良い子には見せられないくらいえぐいことをしていると思ったら、今度は唐突にコメディなシーンを挟んでくる、そして意外なところから人情味あふれる展開が顔を出す、そんな緩急のある展開に目が離せませんでした。

さて、この映画のあらすじといたしましては、厭世的な雰囲気漂う陰気な酔っ払いのサンタクロースが、子供にプレゼントを配るためにある豪邸に忍び込み、ついでに手近なところに置いてあった見るからにヴィンテージで高そうなお酒を勝手に飲んで、クッキーも勝手に食べ、ついでにマッサージチェアに揺られて気持ちよく酔っぱらってくつろいでいたら、なんとその豪邸に強盗が押し入ってきてしまい逃げられなくなり、成り行きで強盗と対決することになるという具合でございます。
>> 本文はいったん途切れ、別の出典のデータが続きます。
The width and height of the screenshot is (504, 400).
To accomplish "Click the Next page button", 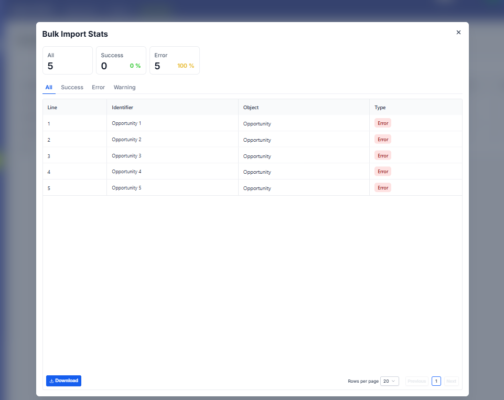I will pos(451,381).
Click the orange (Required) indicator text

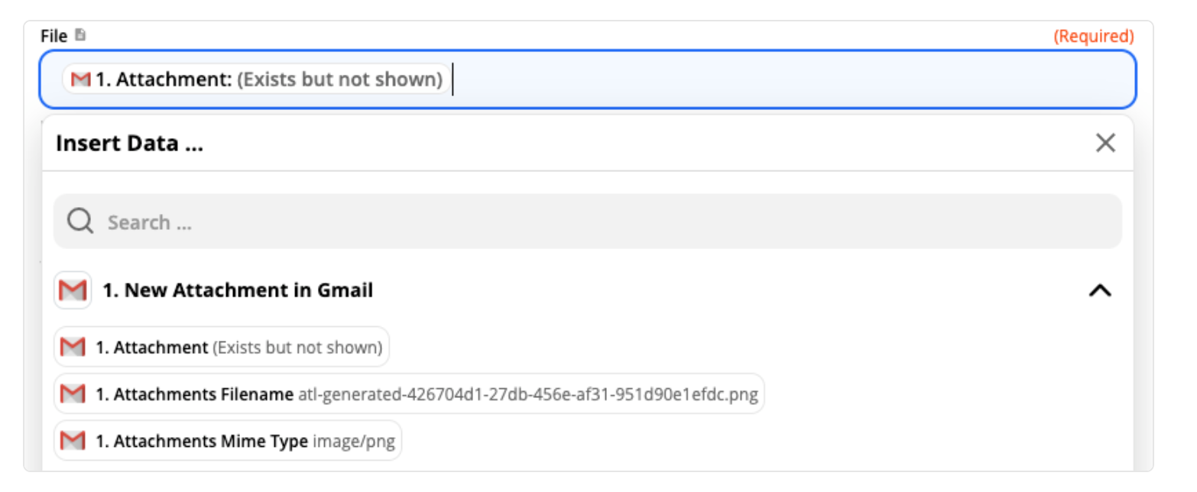click(1094, 36)
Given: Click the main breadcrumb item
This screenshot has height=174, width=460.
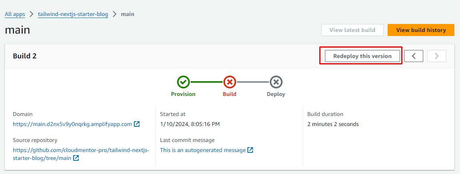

もはやあらすじからして荒唐無稽なとんでもなさがありますけれども、正直に書き出してみたらこうなってしまったのですから仕方があるまい。

ともあれ、序盤のサンタは何と言っても酔っぱらっているもんですから、最初のアクションシーンなんてへべれけでぐだぐだ。
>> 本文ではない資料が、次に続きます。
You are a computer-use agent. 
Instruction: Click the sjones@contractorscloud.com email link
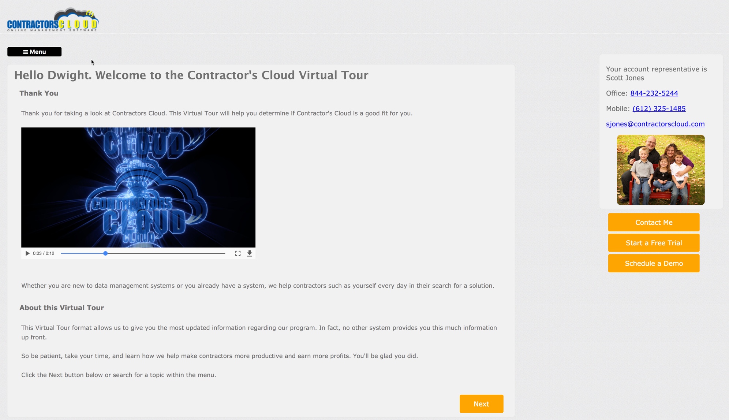pyautogui.click(x=655, y=124)
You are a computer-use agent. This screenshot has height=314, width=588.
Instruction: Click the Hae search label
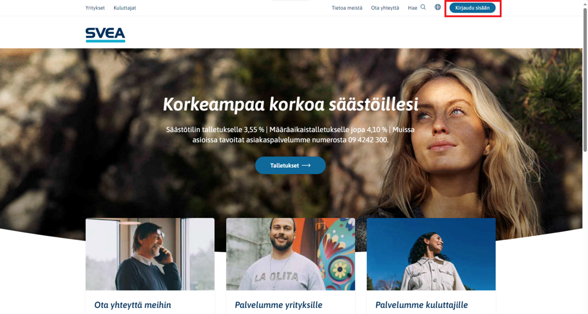coord(413,8)

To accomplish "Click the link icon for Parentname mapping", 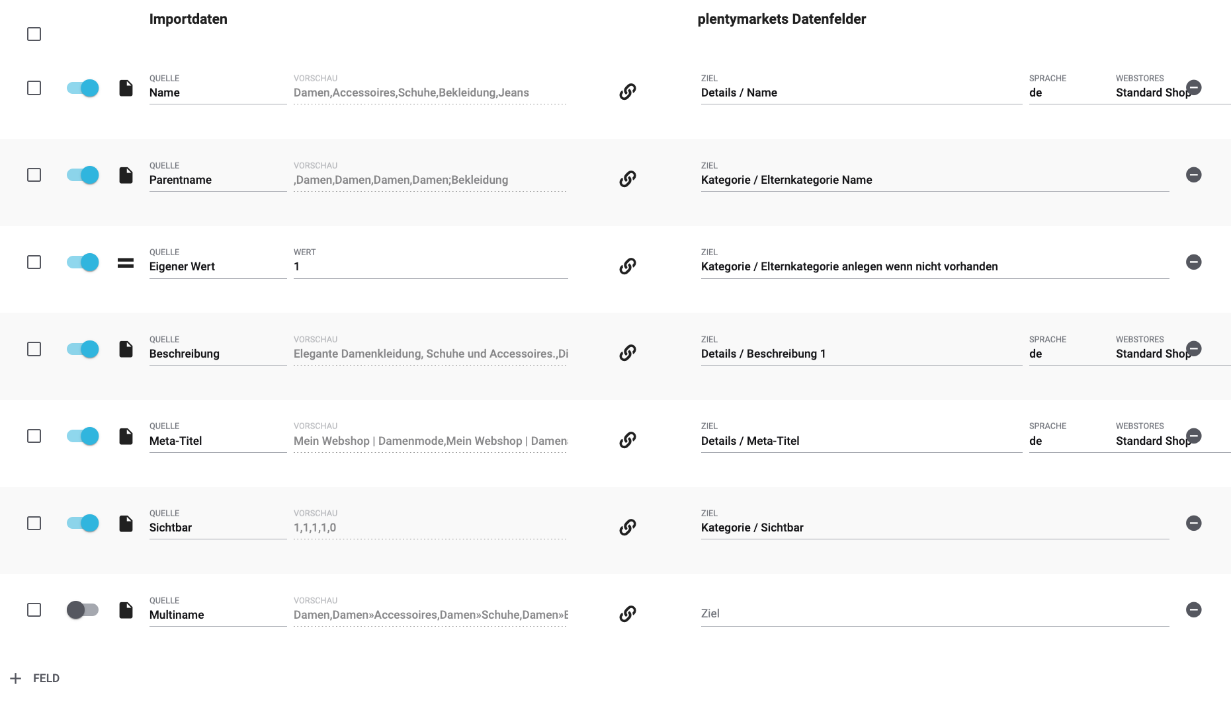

しかも手元にあるものと言えば、子供たちのプレゼントが出てくる魔法の袋と自身の肉体のみ。

しかしそれでもなんとかうまいこと敵をぶっ殺して、辛くも九死に一生を得るのでございますよ。

そしてそこからは、サンタクロースと強盗集団との血みどろの戦いが本格的に始まっていくというわけですねえ。

クリスマスのお楽しみの象徴である「サンタクロース」と不穏極まりない「ぶっ殺す」という単語、このまさかの二つの要素が仲良く同居しておりまして、サンタが悪い連中をぶっ殺す、今夜は暴力の嵐が吹きすさぶ『バイオレント・ナイト』でございます。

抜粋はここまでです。